In Chemnitz ist die Polizei nach Hinweisen des Verfassungsschutzes bis jetzt mit gutem Erfolg vorangekommen. Sie hat offensichtlich Schlimmeres verhindern können. Polizei und Justiz haben alles aufgeboten, was zur Verfügung stand. Gut so! Da kann man der Polizei Respekt zollen. Muß man zwar eigentlich nicht, weil das ja ihr Job ist, aber ich tue es dennoch. Es ist kein leichter Job.

Juhu – Endlich ein islamistischer Anschlag!

Die Medien berichten landauf, landab mit Sonderberichten, teilweise live. Die Nation läuft Amok, die Socials brennen. Nun ja, ist ja auch mal „endlich“ ein brisantes Thema. Endlich ein Anschlag mit einem Flüchtling, eventuell IS-Hintergrund, AfD und Pegida werden jubeln, Wasser auf ihren Haßmühlen. Da können sie gewaltig loslegen, Merkel bashen, herumtönen, wie recht sie gehabt hätten. Maischberger & Co werden schon in den Startlöchern stecken und die Besetzungspläne für die nächste Talksho über den Haufen schmeißen, um die „aktuelle Bedrohungslage“ medial auszuschlachten.

Brennende Jugendliche in Jüterbog?

Aber vor ein paar Tagen, als in Jüterbog eine Unterkunft mit minderjährigen Flüchtlingen angezündet werden sollte, da hat nach 24 h keine Sau mehr darüber geredet! Es war der Tagesschau keine Sondersendung wert. Keine Talkshow mit Bosbach & Co. Anscheinend brauchen wir erst die Leichen von ein paar verbrannten Jugendlichen. Dann gibt es den routinierten Betroffenheitszirkus, Gauck hält eine „Freiheitsrede“, es wird ein Gedenkstein gesetzt, man gründet eine Stiftung, setzt einen Gedenkstein und gut ist.
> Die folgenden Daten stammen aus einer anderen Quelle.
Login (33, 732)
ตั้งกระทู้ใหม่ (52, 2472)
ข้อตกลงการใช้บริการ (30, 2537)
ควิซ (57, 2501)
Oder der Überfall von Jugendlichen auf Flüchtlingskinder in Sebnitz – auch das ist kaum ein Thema.

Rechtsterroristen, ihre Mitläufer und ihr Nachwuchs werden geschont.

Hier läuft etwas ganz gewaltig falsch! Was Jüterbog betrifft, ist das genauso widerlich wie der verhinderte Anschlag in Chemnitz. Aber welches Engagement zeigt die Polizei hier?  Werden die Täter genauso vorgeführt, ihr Hintergrund beleuchtet? Namen und Foto der interessierten Öffentlichkeit vorgestellt?
Hier wird mit zweierlei Maß gemessen.